TESTAMENTO (Testament). Canadá, 2023.
Direção e roteiro: Denys Arcand.
Elenco: Remy Girard, Sophie Lorain, Guylaine Tremblay, Caroline Néron,
Robert Lepage. 115 min.
Denys
Arcand, um dos mais importantes cineastas do Canadá, da região de Québec, foi
sempre um diretor antenado com as questões da contemporaneidade. Como atestam filmes como “Declínio do Império
Americano”, de 1986, “Jesus de Montreal”, de 1989, e “Invasões Bárbaras”, de
2003. Em “Testamento”, ele, aos 83 anos
de idade, se debruça sobre o chamado campo do politicamente correto, da postura
anticolonialista e das questões identitárias, totalmente relevantes e
prevalentes no momento atual.
Não
deixa de se referir aos extremos climáticos que tanto preocupam, mas o faz só
ao final, na forma de blague. Aliás, o
filme todo se vale da piada, do comentário irônico e até do deboche. Aí é que mora o perigo!
Claro
que os exageros são demonstrativos de que há algo a condenar por aí. Exemplo no filme: um homem que faz muitos
exercícios, alcança muitos quilômetros em maratonas na bicicleta, tem uma vida
ultrassaudável, alimentação balanceada e tudo o mais, em torno dos 60 anos de
idade.
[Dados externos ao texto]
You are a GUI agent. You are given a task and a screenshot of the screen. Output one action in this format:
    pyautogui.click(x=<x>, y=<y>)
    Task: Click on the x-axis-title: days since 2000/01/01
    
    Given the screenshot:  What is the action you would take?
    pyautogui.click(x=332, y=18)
Sua mulher critica os que não
fazem como ele e acaba por se desesperar ao constatar que ele morre de morte
súbita, ao chegar de uma dessas maratonas, em que exigia de si mesmo muito
esforço. OK. Mas a prática de exercícios equilibrados e
controlados, em qualquer idade, feita moderadamente é desejável. Ou não?
Fazer
piada depreciativa de quem já está vulnerável ou desprestigiado na escala
social, objeto de preconceitos, discriminações e agressividade, se
justifica? Basta dizer que se as pessoas
riem é porque é engraçado e tudo bem?
Atacar quem já está espezinhado pela palavra, pelo humor, pelo deboche,
é engraçado por quê? Revela o que está
escondido, reprimido, escamoteado.
Aquilo que rejeitamos, inconscientemente, que não admitimos, não queremos
ver. Nesse sentido, dá até para invocar
Freud em defesa do tal do politicamente correto. Claro, regras e proibições são coisas chatas,
incômodas, desagradáveis. Mas, gostemos
ou não, têm uma razão de ser. Pelo menos
até que possamos evoluir na compreensão e aceitação dos outros. “Testamento” não tem essa preocupação
crítica, que seria necessária, partindo de um cineasta com reconhecida lucidez
política.
A
questão mais explorada no filme é o ativismo político anticolonialista, que
implica com um mural artístico de grande beleza que, supostamente, insulta as
primeiras nações indígenas, os povos originários. Diante do colonizador vestido com pompa e
postura altiva estão indígenas seminus, com penas, etc.. Um pequeno grupo de ativistas, que nem são indígenas,
conseguem gerar uma difusão pela mídia, que põe em risco a obra de arte. E o que se vê é espantoso. E ridículo.
Ninguém pode concordar. Mas a
postura colonialista merece ou não ser discutida? Se não é essa a forma, qual seria? E por aí vai.
Estou
chamando a atenção para um filme bem realizado, com um elenco excelente, a
começar pelo protagonista, o ator Remy Girard, e também Sophie Lorain,
intérpretes habituais do cinema de Arcand, e que funciona bem como comédia, de
que o terreno é escorregadio. É preciso
cuidado para lidar com esses temas, porque eles têm um lado caricato, sim, mas
são também relevantes e importantes para a sociedade contemporânea do século
XXI. Eu não gostei muito da abordagem do
filme, ele ficou parcial e, em nome da ironia, simplificou as coisas. É um pouco assim, mas não é bem assim.